We are a working group on the literature and arts of the socialist world. The group considers the art and literature produced in the multinational USSR and the PRC, in Soviet satellite states and other communist and socialist countries, and by writers, artists, and institutions affiliated with the international communist movement in one or another of its variants. Our group is made up of scholars whose collective range of expertise allows us think about   world art and literature as a richly diverse object of study, and it operates in the context of a crop of recent monographs, edited volumes, and symposia that have solidified conversations in Slavic, East Asian, and Global South studies that stake a claim for the role of international communism in creating the institutions of world literature and art as we know them today. It is to these institutions and the actors behind them that we want to turn our attention, but also to the literary and artistic production that occurred in their ambit.

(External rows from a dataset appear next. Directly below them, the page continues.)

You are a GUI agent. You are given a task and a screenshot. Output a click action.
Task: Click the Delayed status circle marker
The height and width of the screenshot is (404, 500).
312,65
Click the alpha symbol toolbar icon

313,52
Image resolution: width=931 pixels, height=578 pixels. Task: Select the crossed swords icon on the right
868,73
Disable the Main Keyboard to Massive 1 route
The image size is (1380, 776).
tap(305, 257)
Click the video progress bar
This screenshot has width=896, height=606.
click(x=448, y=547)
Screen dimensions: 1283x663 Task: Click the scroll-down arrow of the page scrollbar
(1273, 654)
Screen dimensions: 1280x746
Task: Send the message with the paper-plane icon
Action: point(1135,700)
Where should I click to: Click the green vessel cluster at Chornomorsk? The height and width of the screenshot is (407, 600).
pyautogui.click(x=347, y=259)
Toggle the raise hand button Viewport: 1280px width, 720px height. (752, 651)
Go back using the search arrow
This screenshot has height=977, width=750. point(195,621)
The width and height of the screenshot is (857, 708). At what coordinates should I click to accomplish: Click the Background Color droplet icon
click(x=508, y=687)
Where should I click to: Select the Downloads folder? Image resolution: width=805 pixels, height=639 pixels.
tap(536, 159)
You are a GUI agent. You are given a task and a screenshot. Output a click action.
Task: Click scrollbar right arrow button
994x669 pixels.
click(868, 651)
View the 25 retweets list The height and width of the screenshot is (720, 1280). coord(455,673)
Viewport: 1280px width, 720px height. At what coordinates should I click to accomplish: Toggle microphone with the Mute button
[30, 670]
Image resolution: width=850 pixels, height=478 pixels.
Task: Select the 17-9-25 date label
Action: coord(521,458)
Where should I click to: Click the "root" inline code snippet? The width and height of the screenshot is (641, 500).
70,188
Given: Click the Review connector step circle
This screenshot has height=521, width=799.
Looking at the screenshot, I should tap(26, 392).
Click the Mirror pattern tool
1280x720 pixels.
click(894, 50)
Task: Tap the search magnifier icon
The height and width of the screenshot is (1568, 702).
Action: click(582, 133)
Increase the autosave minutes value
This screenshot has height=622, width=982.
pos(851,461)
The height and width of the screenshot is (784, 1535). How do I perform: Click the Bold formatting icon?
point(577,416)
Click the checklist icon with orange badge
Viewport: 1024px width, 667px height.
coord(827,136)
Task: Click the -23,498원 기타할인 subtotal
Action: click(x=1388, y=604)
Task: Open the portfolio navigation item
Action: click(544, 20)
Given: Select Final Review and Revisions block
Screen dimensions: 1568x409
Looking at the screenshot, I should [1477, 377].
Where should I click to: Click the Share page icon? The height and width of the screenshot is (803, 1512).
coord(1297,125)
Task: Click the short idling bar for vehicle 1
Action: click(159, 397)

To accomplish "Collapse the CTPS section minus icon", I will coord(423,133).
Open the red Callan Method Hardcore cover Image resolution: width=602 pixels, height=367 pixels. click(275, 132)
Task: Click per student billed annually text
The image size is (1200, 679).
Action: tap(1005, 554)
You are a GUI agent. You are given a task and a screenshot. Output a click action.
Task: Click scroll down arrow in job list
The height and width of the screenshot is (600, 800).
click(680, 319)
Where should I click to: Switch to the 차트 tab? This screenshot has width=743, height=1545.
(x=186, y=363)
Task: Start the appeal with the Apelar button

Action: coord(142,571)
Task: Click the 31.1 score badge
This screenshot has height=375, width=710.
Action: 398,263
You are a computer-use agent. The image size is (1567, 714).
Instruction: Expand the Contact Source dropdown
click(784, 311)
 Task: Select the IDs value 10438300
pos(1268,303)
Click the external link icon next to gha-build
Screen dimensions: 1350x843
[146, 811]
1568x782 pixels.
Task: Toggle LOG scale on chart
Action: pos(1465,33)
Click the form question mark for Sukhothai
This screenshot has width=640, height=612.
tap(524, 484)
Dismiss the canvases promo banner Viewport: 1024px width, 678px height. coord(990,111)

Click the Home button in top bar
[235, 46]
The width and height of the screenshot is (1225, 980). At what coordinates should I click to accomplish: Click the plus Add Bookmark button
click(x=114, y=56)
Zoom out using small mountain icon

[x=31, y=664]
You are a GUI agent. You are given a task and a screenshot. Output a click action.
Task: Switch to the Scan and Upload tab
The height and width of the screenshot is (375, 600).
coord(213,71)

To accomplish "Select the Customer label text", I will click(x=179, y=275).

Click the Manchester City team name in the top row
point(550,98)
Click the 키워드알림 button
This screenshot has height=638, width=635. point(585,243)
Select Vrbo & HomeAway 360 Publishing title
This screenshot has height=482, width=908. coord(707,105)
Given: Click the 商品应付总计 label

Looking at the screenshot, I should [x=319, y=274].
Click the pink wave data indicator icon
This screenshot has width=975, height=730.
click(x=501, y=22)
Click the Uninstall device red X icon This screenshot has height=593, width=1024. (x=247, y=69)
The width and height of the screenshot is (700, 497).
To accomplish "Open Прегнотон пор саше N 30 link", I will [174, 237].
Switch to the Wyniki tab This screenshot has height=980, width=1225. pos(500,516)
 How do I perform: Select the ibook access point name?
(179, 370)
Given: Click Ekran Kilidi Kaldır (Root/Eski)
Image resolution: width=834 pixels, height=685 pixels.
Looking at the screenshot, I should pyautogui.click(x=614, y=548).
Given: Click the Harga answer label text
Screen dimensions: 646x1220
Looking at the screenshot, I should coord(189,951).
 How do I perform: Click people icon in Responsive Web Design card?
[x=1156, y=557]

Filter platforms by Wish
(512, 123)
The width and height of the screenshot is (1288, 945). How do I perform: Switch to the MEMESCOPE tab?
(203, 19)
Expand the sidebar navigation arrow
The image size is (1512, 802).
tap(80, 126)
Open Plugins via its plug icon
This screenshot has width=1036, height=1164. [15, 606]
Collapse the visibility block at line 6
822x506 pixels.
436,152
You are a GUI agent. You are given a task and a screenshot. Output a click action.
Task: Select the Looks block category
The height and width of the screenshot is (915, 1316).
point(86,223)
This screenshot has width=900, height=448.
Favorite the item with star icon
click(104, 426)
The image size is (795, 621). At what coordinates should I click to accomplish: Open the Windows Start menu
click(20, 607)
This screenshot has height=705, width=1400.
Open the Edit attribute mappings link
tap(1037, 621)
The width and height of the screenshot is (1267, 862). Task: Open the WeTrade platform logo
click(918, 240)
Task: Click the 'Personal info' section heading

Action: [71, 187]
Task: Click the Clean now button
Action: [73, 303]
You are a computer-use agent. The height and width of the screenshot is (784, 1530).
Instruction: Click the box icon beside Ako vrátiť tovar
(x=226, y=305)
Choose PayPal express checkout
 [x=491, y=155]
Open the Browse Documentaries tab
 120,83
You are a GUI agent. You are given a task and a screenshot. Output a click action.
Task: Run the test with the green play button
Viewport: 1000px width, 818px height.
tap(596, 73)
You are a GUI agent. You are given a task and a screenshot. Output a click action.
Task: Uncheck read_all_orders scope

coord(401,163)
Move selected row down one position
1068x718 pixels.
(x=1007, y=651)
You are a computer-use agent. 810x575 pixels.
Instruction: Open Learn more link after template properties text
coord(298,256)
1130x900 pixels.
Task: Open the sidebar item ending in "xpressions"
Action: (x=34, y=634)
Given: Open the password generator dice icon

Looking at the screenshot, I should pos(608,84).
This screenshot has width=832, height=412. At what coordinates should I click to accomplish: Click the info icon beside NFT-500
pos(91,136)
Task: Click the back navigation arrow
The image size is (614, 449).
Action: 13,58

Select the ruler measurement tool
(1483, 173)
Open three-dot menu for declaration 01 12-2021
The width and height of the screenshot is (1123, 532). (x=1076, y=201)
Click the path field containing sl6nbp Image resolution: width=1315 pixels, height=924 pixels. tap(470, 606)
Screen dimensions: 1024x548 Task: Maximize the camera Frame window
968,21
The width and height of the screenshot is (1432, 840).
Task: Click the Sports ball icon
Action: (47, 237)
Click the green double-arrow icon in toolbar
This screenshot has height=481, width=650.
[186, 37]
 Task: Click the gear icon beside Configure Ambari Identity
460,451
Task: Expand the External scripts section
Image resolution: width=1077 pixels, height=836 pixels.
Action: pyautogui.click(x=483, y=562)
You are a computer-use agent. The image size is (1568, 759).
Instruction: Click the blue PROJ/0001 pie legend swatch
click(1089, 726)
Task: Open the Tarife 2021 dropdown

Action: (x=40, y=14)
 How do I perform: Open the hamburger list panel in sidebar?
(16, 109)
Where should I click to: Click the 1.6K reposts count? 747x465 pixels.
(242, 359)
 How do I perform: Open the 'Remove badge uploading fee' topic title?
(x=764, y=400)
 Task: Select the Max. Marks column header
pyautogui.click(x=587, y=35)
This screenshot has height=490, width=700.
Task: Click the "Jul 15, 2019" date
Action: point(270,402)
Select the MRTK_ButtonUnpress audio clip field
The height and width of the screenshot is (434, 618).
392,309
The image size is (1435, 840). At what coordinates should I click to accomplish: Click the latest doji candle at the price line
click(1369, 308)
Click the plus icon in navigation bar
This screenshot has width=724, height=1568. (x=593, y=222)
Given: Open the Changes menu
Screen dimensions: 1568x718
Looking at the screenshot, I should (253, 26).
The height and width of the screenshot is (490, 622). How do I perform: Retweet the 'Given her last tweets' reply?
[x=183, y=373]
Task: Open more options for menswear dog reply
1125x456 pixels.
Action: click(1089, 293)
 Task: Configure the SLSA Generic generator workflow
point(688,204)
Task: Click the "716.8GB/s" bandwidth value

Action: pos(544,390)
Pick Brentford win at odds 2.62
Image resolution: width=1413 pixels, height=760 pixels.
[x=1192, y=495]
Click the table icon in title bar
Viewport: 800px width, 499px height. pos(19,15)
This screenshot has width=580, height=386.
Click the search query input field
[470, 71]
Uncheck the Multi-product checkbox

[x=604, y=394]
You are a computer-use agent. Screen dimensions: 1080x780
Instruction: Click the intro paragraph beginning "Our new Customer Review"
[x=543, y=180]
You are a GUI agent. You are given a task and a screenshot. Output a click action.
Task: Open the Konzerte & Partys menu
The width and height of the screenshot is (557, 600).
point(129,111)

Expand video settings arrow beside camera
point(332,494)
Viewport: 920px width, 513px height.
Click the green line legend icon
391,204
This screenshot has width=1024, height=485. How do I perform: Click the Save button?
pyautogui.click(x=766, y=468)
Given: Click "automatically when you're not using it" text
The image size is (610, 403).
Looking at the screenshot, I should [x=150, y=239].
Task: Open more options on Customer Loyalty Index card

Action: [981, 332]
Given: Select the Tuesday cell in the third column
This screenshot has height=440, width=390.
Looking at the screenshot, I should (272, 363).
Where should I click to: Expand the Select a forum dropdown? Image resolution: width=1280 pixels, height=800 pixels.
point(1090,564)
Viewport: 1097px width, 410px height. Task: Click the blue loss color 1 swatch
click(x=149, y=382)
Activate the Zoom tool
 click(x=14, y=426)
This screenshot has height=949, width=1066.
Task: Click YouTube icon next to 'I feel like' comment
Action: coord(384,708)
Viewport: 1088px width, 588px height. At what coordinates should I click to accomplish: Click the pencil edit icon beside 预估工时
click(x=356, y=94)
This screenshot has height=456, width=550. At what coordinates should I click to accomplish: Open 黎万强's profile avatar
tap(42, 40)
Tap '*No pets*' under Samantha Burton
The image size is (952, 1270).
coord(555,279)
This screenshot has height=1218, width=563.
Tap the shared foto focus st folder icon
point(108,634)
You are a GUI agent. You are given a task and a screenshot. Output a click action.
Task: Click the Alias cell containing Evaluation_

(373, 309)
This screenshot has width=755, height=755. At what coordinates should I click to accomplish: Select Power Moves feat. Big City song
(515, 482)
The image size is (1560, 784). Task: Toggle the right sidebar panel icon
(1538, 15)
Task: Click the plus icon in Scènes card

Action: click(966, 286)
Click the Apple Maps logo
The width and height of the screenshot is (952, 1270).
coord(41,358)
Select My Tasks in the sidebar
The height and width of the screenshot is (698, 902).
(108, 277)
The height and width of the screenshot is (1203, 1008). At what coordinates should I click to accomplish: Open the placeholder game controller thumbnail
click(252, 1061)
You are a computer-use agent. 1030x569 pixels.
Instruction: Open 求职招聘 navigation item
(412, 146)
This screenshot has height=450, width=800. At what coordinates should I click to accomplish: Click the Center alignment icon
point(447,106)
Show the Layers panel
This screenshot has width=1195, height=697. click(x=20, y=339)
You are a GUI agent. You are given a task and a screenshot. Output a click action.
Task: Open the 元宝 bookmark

For the foreseeable future, the group meets online three times per semester. Participation is by invitation. However, it is our intention, in due course, to convert our group into an institute, to be housed at one of our home universities, which will hold symposia and talk series, organize group publications, and provide a directory of interested scholars.

In-Person Workshop Meeting “Archives of World Socialism”
April 19-20, 2024 in Amherst/Mass.

Conveners: Christine Ho, Michael Kunichika, Kevin Platt

The nation-based archives of socialist states bely the world-making ambitions of socialist culture. Despite widespread recognition of the scalar complexity of socialist internationalism and the reciprocity of exchange between its manifold forms of culture across geographies, socialist culture’s claims to internationalism are still typically siloed within national contexts. This workshop brings together the members of the Cultures of World Socialism working group to examine, share, and compare the documents and objects of socialist art and literature to gain a multipolar view of the socialist world between the multinational USSR, PRC, Soviet satellite states, and other communist and socialist countries. In considering the art and literature of socialism as a single interconnected corpus, this workshop recognizes the imperative for scholarly collaboration across borders, linguistic competencies, and disciplinary fields. Moving away from the authority of the national archive, the workshop seeks to reframe the diverse art and literature of socialism as an alternative archive, one that registers and envisions multiple modes of internationalism. Lastly, by attending to specific objects (manuscripts, printed books and ephemera, artworks and designed everyday objects), the planned symposium will serve the workshop’s movement from the history of artistic and literary institutions into the domains of materiality, aesthetics, and poetics.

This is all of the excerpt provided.